Problem: W jakim kościele odbyło się spotkanie z Tomaszem Żółtko opisane we fragmencie strony? Proszę odpowiedzieć krótko.

Fragment strony:
O miłości, przebaczaniu i wierze – tak można w skrócie opisać artystyczne spotkanie z Tomaszem Żółtko. W niezwykłej atmosferze kościoła ewangelicko – augsburskiego w Turku niewielka grupa szczęśliwców mogła „posilić się” lirycznie i duchowo, zapominając, że na dworze panuje uciążliwy upał.
W piątkowy wieczór, 24 czerwca po raz kolejny już do Turku zawitał pieśniarz, poeta i kompozytor Tomasz Żółtko. Garstkę publiczności zabrał do swojego świata przepełnionego muzyką, wrażliwością artystyczną oraz pozytywnymi emocjami, opartymi na empatii, przebaczaniu i miłości. I o tym wszystkim śpiewał, przy akompaniamencie gitary, czytał lub opowiadał.

Dostarczony materiał:
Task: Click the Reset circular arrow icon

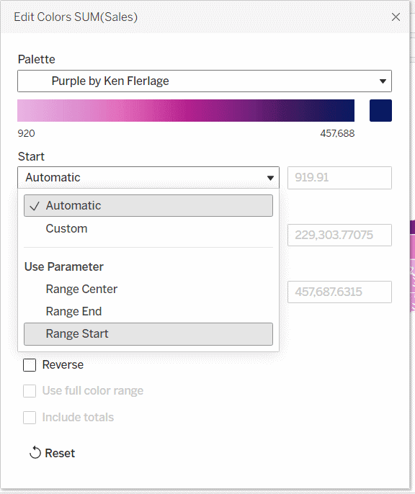Action: click(x=35, y=453)
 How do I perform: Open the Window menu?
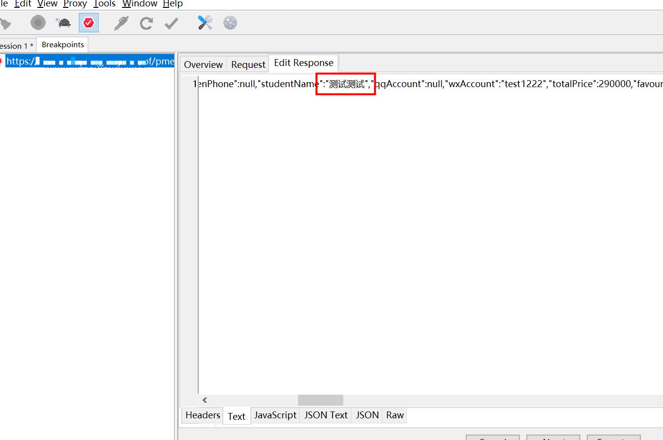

Rozwiązane zadanie: W kościele ewangelicko-augsburskim w Turku.